Since the performance, Young has returned to Auckland, New Zealand, where he is a permanent resident and has lived for the past two years. The Skokie-native runs an art gallery there, called City Art Rooms, a spacious white cube with large arching windows, with Kylie Sanderson, wherein they exhibit the work of emerging artists. While earning his art degree in Chicago, at the School of the Art Institute, Young worked on a project that also extended for twenty-four hours. He hit the streets of the city and engaged twenty-four strangers for one hour each, learning as much about them as a casual conversation would allow, and they about him. He then photographed them, and moved on.
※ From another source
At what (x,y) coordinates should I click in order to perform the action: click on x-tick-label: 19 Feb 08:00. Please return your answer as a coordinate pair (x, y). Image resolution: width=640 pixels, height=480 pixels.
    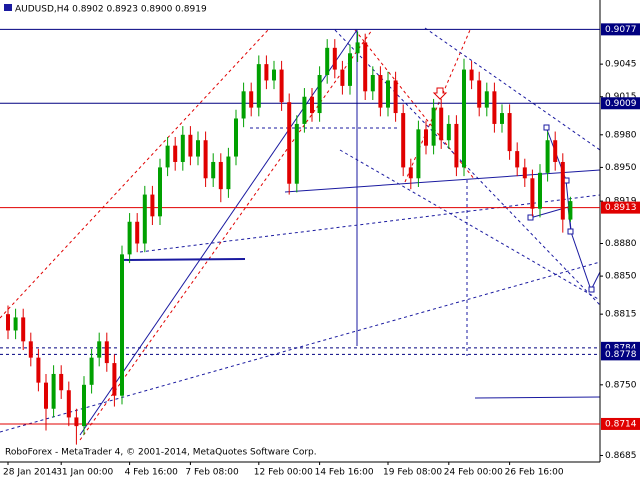
    Looking at the image, I should click on (412, 473).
The idea of the stranger also figures in to his 2004–05 double-portrait series of couples that Young approached almost at random and photographed in their domestic settings.
Now, with the hugging performance, the complexities of intimacy are given full expression. At times Gerald, a tall 64-year-old Caucasian, felt like the contours of past lovers or even of the artist’s father, says Young, a twenty-something Korean-American. Also on view in the gallery space was a projection of a self-portrait. Here, Young has a red sheet over his head like a child’s ghost costume, with three holes ripped in it: two for eyes and one for his dick, protruding gloryhole-like. The photographic print could easily extend commentary on anonymous Internet sex sites, like Craigslist, where Young met Jerry, where identity is shrouded during a transaction of pleasure. The ghost looks strikingly like a Klan member, so that the gay ghost comes to represent the self-loathing and internalized shame inherent in some repressed homosexual desire. Too often, though, gay identity becomes over-sexualized, and is maintained as a simultaneous concealment and exposure; the public image of the sanitized and witty gay seems nothing like the haunting image of symbolic ancestors dead from disease.
In his artist statement, Young writes that art saved his life. In fact it gave him direction, and freedom. Perhaps to be sincere is uncool, said Young when I asked him about the sentimentality of his projects, which are refreshingly devoid of hip irony. Indeed, they are genuine endeavors. During the culmination of the hugging performance, onlookers engaged each other in a group hug.
Young Sun Han shows at Swimming Pool Project Space, 2858 W. Montrose, through January 31.